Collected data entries
=-=-=

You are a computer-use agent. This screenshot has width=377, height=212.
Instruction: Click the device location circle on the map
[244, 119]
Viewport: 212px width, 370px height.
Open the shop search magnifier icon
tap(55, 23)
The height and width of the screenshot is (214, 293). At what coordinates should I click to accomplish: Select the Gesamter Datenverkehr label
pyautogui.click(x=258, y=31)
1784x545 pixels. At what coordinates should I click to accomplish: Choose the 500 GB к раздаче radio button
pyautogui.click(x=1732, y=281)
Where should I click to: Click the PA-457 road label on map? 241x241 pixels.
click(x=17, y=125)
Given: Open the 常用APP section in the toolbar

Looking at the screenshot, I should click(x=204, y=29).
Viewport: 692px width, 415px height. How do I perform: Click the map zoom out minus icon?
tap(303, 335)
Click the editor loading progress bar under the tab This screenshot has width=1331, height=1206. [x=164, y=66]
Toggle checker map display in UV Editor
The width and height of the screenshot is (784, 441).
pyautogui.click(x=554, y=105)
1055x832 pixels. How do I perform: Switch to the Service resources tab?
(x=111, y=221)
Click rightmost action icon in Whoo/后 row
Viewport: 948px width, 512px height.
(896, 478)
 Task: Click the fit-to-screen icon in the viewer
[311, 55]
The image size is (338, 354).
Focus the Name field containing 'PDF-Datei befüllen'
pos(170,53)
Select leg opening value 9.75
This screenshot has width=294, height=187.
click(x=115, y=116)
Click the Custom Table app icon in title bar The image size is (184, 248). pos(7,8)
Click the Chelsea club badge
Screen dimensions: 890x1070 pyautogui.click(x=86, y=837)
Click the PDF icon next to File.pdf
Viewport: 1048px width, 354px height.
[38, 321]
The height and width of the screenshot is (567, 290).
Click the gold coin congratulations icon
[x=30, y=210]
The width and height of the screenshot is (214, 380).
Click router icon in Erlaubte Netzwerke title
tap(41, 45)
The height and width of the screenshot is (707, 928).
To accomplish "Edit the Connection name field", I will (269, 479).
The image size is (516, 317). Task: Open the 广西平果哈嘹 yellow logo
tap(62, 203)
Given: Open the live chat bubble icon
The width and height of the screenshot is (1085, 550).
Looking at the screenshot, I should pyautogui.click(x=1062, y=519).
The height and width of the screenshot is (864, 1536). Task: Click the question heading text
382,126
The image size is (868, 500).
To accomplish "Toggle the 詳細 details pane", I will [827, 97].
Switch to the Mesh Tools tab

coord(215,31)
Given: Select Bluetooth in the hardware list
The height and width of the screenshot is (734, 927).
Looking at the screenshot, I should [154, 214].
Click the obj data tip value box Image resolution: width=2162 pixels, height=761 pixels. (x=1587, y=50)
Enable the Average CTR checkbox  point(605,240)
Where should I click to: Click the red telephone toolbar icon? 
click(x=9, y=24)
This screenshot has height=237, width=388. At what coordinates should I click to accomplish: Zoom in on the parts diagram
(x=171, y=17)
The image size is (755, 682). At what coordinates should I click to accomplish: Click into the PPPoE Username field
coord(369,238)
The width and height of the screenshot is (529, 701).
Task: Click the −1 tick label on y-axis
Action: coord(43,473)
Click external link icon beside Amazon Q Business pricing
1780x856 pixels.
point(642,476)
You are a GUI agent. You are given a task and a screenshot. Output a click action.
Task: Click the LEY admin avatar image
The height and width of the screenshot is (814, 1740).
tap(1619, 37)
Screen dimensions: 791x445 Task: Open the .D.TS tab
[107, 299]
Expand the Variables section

=-=-=

What you will do – Your task is to restate every record word for word.

Response to this exercise –
You are a computer-use agent. This screenshot has width=377, height=212.
Instruction: Click the device location circle on the map
[244, 119]
Viewport: 212px width, 370px height.
Open the shop search magnifier icon
tap(55, 23)
The height and width of the screenshot is (214, 293). At what coordinates should I click to accomplish: Select the Gesamter Datenverkehr label
pyautogui.click(x=258, y=31)
1784x545 pixels. At what coordinates should I click to accomplish: Choose the 500 GB к раздаче radio button
pyautogui.click(x=1732, y=281)
Where should I click to: Click the PA-457 road label on map? 241x241 pixels.
click(x=17, y=125)
Given: Open the 常用APP section in the toolbar

Looking at the screenshot, I should click(x=204, y=29).
Viewport: 692px width, 415px height. How do I perform: Click the map zoom out minus icon?
tap(303, 335)
Click the editor loading progress bar under the tab This screenshot has width=1331, height=1206. [x=164, y=66]
Toggle checker map display in UV Editor
The width and height of the screenshot is (784, 441).
pyautogui.click(x=554, y=105)
1055x832 pixels. How do I perform: Switch to the Service resources tab?
(x=111, y=221)
Click rightmost action icon in Whoo/后 row
Viewport: 948px width, 512px height.
(896, 478)
 Task: Click the fit-to-screen icon in the viewer
[311, 55]
The image size is (338, 354).
Focus the Name field containing 'PDF-Datei befüllen'
pos(170,53)
Select leg opening value 9.75
This screenshot has width=294, height=187.
click(x=115, y=116)
Click the Custom Table app icon in title bar The image size is (184, 248). pos(7,8)
Click the Chelsea club badge
Screen dimensions: 890x1070 pyautogui.click(x=86, y=837)
Click the PDF icon next to File.pdf
Viewport: 1048px width, 354px height.
[38, 321]
The height and width of the screenshot is (567, 290).
Click the gold coin congratulations icon
[x=30, y=210]
The width and height of the screenshot is (214, 380).
Click router icon in Erlaubte Netzwerke title
tap(41, 45)
The height and width of the screenshot is (707, 928).
To accomplish "Edit the Connection name field", I will (269, 479).
The image size is (516, 317). Task: Open the 广西平果哈嘹 yellow logo
tap(62, 203)
Given: Open the live chat bubble icon
The width and height of the screenshot is (1085, 550).
Looking at the screenshot, I should pyautogui.click(x=1062, y=519).
The height and width of the screenshot is (864, 1536). Task: Click the question heading text
382,126
The image size is (868, 500).
To accomplish "Toggle the 詳細 details pane", I will [827, 97].
Switch to the Mesh Tools tab

coord(215,31)
Given: Select Bluetooth in the hardware list
The height and width of the screenshot is (734, 927).
Looking at the screenshot, I should [154, 214].
Click the obj data tip value box Image resolution: width=2162 pixels, height=761 pixels. (x=1587, y=50)
Enable the Average CTR checkbox  point(605,240)
Where should I click to: Click the red telephone toolbar icon? 
click(x=9, y=24)
This screenshot has height=237, width=388. At what coordinates should I click to accomplish: Zoom in on the parts diagram
(x=171, y=17)
The image size is (755, 682). At what coordinates should I click to accomplish: Click into the PPPoE Username field
coord(369,238)
The width and height of the screenshot is (529, 701).
Task: Click the −1 tick label on y-axis
Action: coord(43,473)
Click external link icon beside Amazon Q Business pricing
1780x856 pixels.
point(642,476)
You are a GUI agent. You are given a task and a screenshot. Output a click action.
Task: Click the LEY admin avatar image
The height and width of the screenshot is (814, 1740).
tap(1619, 37)
Screen dimensions: 791x445 Task: Open the .D.TS tab
[107, 299]
Expand the Variables section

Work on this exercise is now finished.